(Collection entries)
§ §

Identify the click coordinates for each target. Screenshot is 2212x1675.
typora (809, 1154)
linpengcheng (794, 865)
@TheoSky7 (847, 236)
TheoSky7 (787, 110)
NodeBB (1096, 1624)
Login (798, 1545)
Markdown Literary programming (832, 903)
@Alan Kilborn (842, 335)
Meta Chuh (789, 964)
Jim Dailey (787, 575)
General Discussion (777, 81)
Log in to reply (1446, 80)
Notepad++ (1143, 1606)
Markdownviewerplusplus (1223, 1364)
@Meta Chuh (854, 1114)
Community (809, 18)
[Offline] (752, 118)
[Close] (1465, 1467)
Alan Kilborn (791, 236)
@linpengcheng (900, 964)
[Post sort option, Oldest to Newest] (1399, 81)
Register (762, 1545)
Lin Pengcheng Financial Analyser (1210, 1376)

§ §

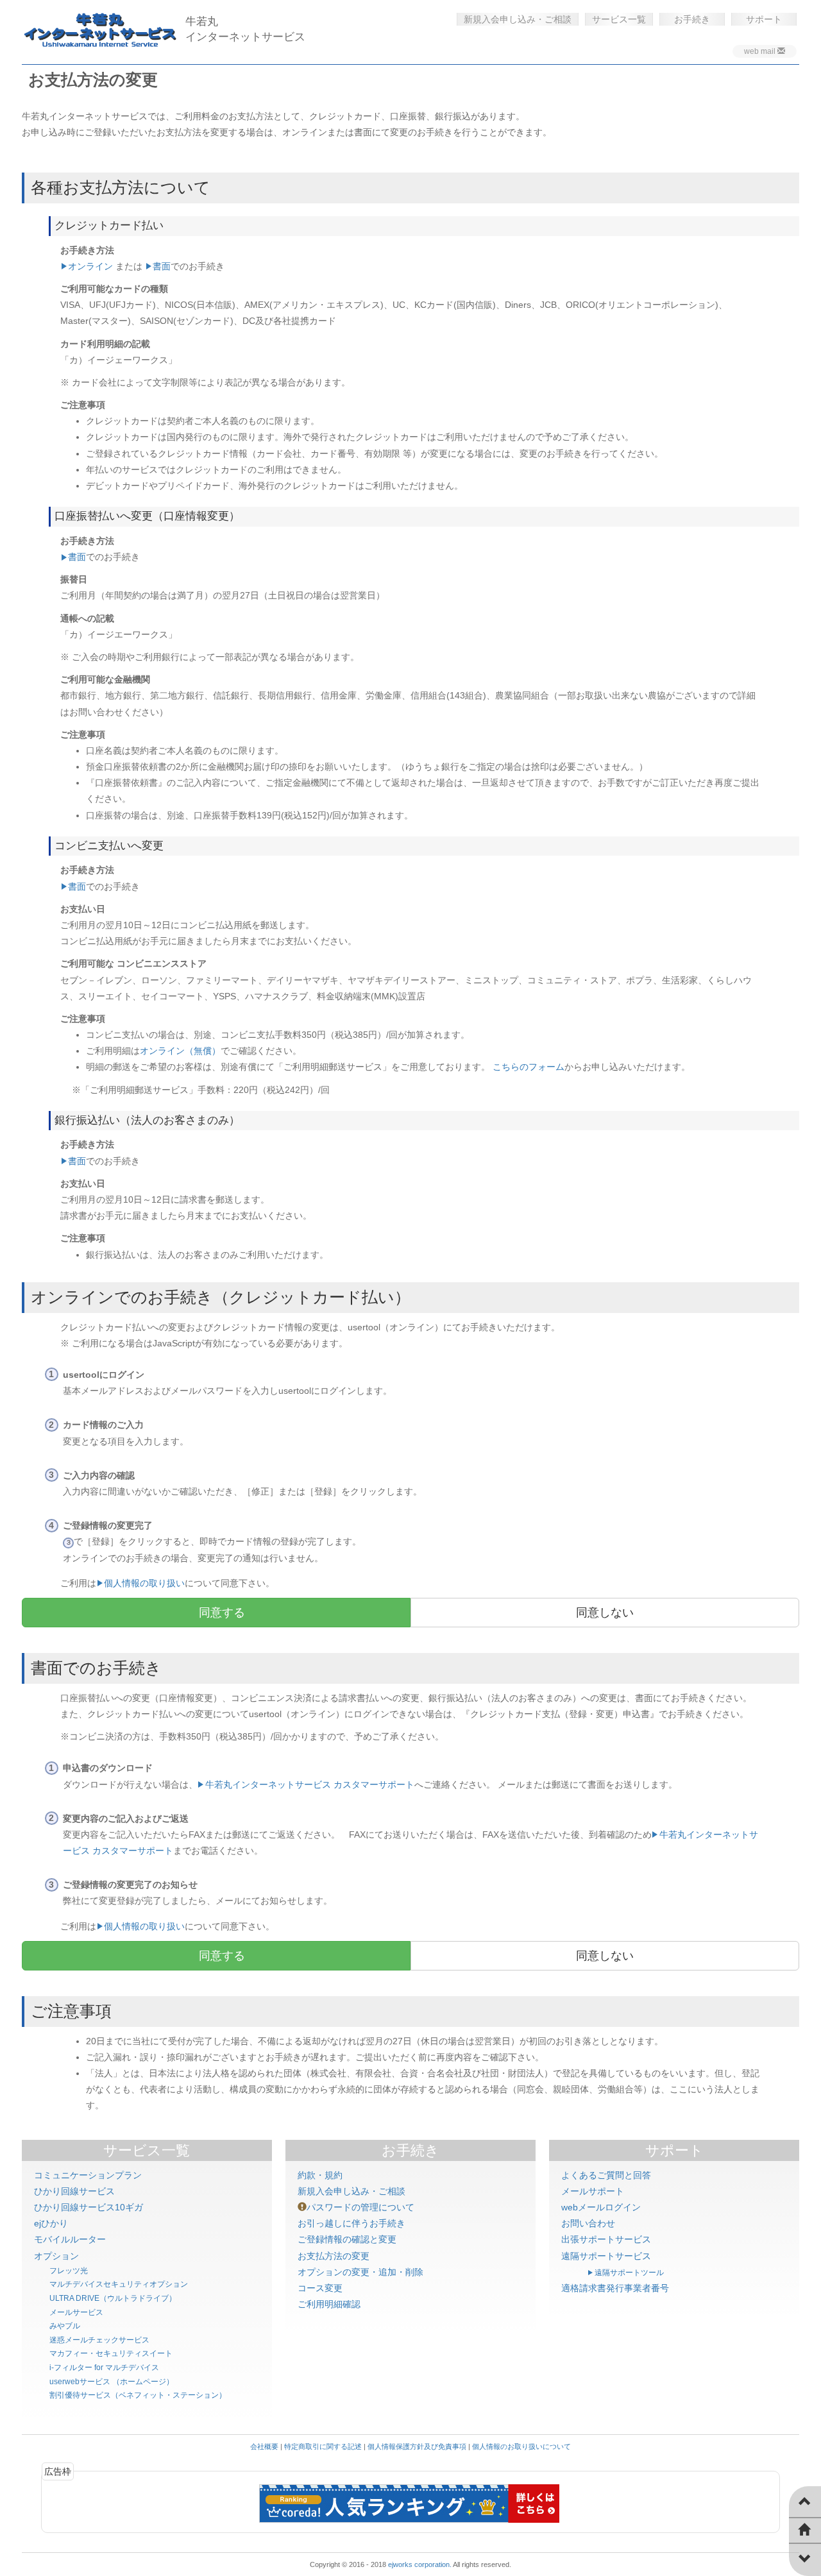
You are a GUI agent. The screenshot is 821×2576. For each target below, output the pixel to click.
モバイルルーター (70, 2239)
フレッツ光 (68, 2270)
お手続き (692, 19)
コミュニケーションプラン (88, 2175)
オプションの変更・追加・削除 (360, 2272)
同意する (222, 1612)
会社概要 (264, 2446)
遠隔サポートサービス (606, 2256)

§ §

Looking at the entries above, can you reproduce exactly the lines from the one that holds "Meta Chuh (789, 964)" through the one that holds "Lin Pengcheng Financial Analyser (1210, 1376)", and only those?

Meta Chuh (789, 964)
Jim Dailey (787, 575)
General Discussion (777, 81)
Log in to reply (1446, 80)
Notepad++ (1143, 1606)
Markdownviewerplusplus (1223, 1364)
@Meta Chuh (854, 1114)
Community (809, 18)
[Offline] (752, 118)
[Close] (1465, 1467)
Alan Kilborn (791, 236)
@linpengcheng (900, 964)
[Post sort option, Oldest to Newest] (1399, 81)
Register (762, 1545)
Lin Pengcheng Financial Analyser (1210, 1376)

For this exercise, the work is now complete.